• **Exercise instructions**
The answer must be every line below that contains the string "computer".

• **Source records**
Content starts

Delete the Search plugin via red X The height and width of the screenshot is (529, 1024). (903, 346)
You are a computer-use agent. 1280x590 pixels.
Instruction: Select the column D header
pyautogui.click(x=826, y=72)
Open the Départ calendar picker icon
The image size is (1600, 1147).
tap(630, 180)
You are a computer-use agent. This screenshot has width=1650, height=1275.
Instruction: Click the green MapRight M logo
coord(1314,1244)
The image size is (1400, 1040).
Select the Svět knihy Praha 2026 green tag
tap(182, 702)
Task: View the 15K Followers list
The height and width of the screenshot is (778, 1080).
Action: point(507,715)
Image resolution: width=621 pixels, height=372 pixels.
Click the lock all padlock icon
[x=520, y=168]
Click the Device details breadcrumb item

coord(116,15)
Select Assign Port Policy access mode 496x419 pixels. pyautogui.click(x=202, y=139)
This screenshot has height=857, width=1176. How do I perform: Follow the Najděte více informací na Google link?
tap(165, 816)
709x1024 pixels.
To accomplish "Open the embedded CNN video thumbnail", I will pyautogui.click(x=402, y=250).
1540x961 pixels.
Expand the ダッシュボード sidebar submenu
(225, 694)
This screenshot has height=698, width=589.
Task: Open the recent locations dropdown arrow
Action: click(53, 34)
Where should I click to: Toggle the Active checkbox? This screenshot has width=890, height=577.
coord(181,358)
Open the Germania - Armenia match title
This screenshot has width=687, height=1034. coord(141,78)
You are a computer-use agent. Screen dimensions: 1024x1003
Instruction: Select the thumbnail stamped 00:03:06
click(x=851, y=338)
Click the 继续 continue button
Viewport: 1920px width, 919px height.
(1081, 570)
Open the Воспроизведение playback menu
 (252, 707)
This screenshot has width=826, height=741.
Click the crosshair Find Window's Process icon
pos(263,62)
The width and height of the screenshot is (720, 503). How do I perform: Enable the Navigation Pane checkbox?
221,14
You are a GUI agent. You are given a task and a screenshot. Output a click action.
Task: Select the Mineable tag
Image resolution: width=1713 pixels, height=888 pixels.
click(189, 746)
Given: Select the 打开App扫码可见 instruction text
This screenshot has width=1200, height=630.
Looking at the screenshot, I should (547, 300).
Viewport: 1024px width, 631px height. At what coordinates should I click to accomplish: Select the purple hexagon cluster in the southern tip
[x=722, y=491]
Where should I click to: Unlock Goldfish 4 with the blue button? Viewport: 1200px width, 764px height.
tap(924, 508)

Content ends

• **Task answer**
You are a computer-use agent. 1280x590 pixels.
You are a computer-use agent. This screenshot has width=1650, height=1275.
You are a computer-use agent. Screen dimensions: 1024x1003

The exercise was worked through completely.